The G8 leaders agreed at the annual summit in Italy's L'Aquila on Thursday to support a goal of cutting global emissions by 50 percent by 2050 and of reducing emissions in wealthy countries by 80 percent.

"The goal is good. But it didn't make clear how to get there in the more immediate future," Chhibber told China Daily. "We need more specific targets that lead up to that long-term goal."

The targets also failed to address the problem of how developing countries would get the funding and technologies to fight climate change, he said.

Leaders of the G8 industrialized countries - Canada, France, Germany, Italy, Japan, Russia, United Kingdom and the United States - and five leading emerging economies - India, China, Mexico, Brazil and South Africa - met on Thursday to discuss the economy, climate change, trade and other international issues.

On Thursday, Chinese State Councilor Dai Bingguo said in L'Aquila that China has always attached great importance to climate change and has made constant achievements in energy saving and emissions reduction in the past years.

Dai, who attended the Major Economies Forum (MEF) on energy security and climate change on behalf of President Hu Jintao, said China is the first developing country to launch a national plan for coping with climate change.

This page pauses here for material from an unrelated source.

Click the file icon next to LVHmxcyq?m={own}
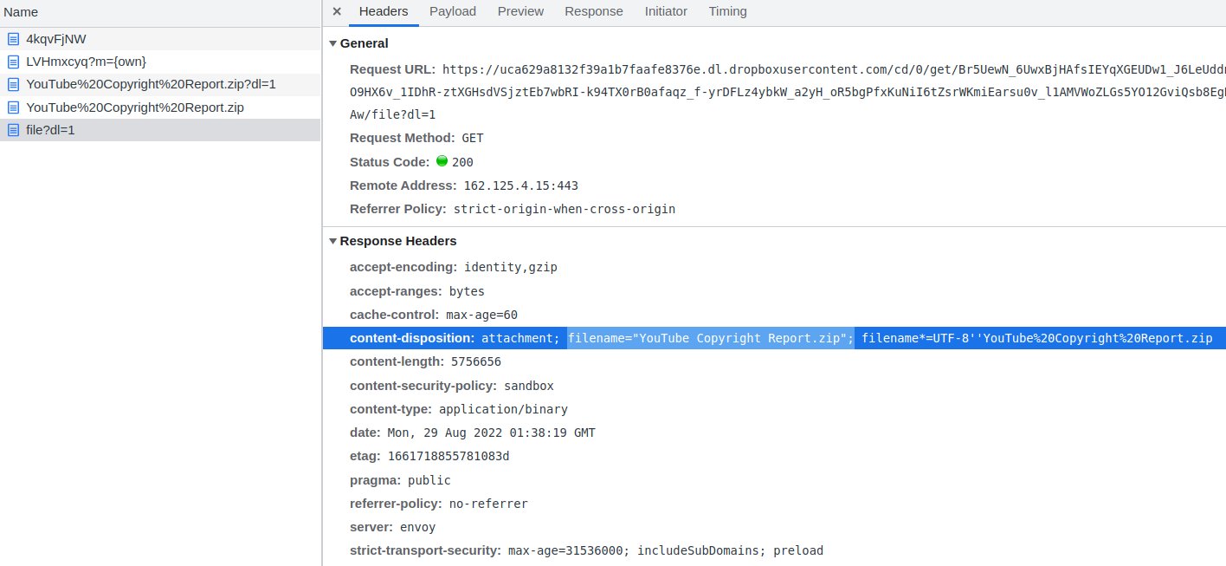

In the plan, China has set a goal of cutting energy consumption per unit of gross domestic product (GDP) by some 20 percent from 2005 to 2010. China has also agreed to reduce emissions of its main pollutants by 10 percent. Other goals are to raise the forest coverage rate from 18 percent to 20 percent, and to increase the proportion of renewable energies in primary energy resources from 7.5 percent to 10 percent.

Of the 4 trillion yuan ($586 billion) stimulus package announced by the Chinese government last year, 580 billion yuan would be used on climate change projects, Dai said at the forum. China's efforts in energy saving and emissions reduction have been successful in recent years, Dai said. According to incomplete statistics, energy consumption per unit of the GDP has decreased by 10.1 percent in the past three years.

Food assistance

Dai also urged the international community to increase assistance to Africa and other underdeveloped regions despite the financial turmoil.

"Assistance to Africa should grow, not drop, even though the international financial crisis is still widening and deepening," Dai said, while attending a meeting on food safety at the G8 summit.